Cyanocobalamin improves memory impairment via inhibition of necrosis and apoptosis of hippocampal cell death after transient global ischemia/reperfusion.

Abstract

Objective(s):Brain ischemia/reperfusion (I/R) causes irreversible damage, particularly in the hippocampus. Cyanocobalamin (CNCbl) is known to be crucial for the proper operation of the nervous system. Vitamin B12 has been demonstrated to exert antioxidant effects via direct and indirect mechanisms. It can also protect cortical neurons against glutamate cytotoxicity. This research was conducted to examine CNCbl protection against neuronal cell death in the rat hippocampal region following transient cerebral ischemia.Materials and Methods:In this experiment, 48 male Wistar rats were selected, which were randomly divided into four groups (n=12 in each group): sham, ischemia/reperfusion, ischemia/reperfusion + CNCbl 200 and 400 (µg/kg).
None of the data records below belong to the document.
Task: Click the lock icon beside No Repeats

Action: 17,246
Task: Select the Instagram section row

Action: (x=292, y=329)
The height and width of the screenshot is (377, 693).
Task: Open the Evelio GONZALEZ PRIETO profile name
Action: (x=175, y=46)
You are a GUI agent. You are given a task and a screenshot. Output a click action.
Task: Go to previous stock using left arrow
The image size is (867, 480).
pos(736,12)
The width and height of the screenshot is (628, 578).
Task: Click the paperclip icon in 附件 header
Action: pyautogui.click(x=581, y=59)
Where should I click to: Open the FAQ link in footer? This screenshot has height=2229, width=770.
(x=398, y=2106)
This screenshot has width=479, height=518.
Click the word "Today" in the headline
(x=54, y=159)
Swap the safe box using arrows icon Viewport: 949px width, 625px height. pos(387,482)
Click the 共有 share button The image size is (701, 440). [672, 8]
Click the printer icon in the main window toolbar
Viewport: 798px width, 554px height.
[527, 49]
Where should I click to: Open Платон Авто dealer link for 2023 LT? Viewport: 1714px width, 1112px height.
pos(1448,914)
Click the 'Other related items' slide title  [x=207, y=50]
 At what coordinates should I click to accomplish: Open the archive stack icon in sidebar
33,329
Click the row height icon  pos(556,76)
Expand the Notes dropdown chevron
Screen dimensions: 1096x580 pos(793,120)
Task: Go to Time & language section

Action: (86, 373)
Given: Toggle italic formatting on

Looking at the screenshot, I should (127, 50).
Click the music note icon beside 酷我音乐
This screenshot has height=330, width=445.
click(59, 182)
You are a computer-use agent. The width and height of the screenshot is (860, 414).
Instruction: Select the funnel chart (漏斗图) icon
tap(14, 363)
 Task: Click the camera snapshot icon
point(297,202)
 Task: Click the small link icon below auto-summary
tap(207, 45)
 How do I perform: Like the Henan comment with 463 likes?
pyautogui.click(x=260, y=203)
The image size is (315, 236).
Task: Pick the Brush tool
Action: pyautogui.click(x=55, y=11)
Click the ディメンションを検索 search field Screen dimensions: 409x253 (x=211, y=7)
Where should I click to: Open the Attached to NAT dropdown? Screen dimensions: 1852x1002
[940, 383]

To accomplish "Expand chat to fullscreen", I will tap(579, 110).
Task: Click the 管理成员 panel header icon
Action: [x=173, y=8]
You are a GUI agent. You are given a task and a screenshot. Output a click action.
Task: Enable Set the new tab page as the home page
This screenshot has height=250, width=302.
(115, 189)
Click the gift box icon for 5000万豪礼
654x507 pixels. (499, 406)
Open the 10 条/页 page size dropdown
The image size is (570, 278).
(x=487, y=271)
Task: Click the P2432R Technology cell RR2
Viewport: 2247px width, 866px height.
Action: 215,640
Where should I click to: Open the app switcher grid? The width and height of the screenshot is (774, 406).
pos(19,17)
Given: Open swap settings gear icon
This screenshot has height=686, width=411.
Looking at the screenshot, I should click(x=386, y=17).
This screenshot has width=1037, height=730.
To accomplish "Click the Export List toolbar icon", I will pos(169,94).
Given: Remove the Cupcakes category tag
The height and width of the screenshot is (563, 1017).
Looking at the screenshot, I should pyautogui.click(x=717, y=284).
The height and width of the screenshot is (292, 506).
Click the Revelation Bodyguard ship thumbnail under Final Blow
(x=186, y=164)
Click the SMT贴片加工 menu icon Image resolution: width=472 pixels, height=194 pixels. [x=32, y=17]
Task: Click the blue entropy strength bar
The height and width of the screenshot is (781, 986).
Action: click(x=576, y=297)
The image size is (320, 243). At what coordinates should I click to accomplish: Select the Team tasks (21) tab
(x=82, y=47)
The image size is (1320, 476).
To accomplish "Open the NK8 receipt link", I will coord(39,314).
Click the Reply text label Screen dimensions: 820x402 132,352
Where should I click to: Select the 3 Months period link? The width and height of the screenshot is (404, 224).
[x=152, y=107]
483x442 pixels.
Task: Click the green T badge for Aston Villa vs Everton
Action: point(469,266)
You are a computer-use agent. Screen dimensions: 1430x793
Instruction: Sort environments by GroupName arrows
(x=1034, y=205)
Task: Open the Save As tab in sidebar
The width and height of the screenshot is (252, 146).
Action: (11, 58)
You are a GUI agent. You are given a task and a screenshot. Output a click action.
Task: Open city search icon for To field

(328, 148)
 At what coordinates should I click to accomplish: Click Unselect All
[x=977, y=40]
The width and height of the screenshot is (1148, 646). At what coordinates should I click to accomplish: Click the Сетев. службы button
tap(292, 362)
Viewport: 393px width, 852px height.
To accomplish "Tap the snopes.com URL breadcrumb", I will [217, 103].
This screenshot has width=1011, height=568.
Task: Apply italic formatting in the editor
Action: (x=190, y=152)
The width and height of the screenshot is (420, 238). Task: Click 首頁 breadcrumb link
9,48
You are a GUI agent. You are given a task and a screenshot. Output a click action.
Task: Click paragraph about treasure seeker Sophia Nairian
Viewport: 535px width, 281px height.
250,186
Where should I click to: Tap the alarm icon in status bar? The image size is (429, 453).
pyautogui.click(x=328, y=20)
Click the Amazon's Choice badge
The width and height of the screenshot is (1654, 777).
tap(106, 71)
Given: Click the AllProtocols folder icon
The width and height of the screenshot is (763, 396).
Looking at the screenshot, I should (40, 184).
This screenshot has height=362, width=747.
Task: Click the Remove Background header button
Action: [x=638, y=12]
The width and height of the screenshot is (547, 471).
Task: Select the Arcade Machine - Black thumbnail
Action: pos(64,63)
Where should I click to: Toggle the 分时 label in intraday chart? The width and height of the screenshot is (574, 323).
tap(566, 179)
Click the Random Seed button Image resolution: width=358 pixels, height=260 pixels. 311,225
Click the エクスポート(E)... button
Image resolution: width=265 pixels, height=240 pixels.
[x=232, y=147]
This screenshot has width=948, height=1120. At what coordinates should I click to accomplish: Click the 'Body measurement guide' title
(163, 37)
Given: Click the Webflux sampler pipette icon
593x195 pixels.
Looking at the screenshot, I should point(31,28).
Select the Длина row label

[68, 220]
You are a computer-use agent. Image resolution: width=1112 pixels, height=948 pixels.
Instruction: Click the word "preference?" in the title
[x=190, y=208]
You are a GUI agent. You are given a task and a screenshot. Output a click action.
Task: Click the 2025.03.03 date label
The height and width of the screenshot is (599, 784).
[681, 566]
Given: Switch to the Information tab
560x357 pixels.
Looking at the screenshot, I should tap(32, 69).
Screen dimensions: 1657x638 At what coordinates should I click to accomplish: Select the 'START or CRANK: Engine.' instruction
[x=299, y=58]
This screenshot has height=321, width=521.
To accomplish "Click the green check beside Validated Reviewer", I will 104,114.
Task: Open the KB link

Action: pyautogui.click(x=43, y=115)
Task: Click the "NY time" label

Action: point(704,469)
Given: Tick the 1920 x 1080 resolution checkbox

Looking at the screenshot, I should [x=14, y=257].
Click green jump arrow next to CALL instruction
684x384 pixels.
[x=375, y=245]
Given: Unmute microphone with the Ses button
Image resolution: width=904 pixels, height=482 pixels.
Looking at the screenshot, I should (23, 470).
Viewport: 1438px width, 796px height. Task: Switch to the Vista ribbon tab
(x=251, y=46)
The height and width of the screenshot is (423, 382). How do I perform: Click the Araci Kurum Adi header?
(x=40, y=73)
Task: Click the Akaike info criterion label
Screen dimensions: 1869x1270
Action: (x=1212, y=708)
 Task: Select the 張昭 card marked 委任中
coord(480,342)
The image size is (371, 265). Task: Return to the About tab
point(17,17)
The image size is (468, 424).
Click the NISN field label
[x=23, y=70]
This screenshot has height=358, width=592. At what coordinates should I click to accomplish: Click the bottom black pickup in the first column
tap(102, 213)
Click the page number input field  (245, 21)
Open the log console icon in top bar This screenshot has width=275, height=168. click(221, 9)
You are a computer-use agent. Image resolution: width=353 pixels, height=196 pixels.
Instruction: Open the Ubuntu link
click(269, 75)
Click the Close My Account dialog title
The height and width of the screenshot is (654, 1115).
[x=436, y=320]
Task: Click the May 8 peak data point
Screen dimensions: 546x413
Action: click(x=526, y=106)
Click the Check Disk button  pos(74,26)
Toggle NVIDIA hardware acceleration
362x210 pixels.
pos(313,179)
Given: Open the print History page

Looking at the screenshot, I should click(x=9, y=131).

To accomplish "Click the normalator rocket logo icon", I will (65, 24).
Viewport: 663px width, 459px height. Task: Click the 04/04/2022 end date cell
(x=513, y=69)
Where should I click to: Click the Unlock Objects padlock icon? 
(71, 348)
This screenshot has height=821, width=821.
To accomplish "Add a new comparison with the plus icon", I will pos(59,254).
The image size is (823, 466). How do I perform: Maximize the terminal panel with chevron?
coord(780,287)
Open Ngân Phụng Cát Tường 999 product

By occlusion of both common carotids, ischemia induction was performed within 20 min. CNCbl at the doses of 200 and 400 µg/kg was injected (IP) at the start of the reperfusion, 24 and 48 hr following reperfusion. The spatial memory was assessed 7 days following ischemia through the Morris water maze test. Antioxidant enzymes, apoptosis, and necrosis were measured after behavioral tests. Results:CNCbl significantly improved spatial memory impairments (P<0.05), also CNCbl therapy significantly increased both glutathione (P<0.01) and superoxide dismutase (P<0.05) and reduced malondialdehyde (P<0.01) and TNF-α (P<0.05) in comparison with the ischemia group. In addition, CNCbl significantly decreased both apoptosis and necrosis in the hippocampus CA1 (P<0.01).Conclusion:CNCbl improves memory impairment following ischemia injury by decreasing neuronal cell death via its antioxidant properties.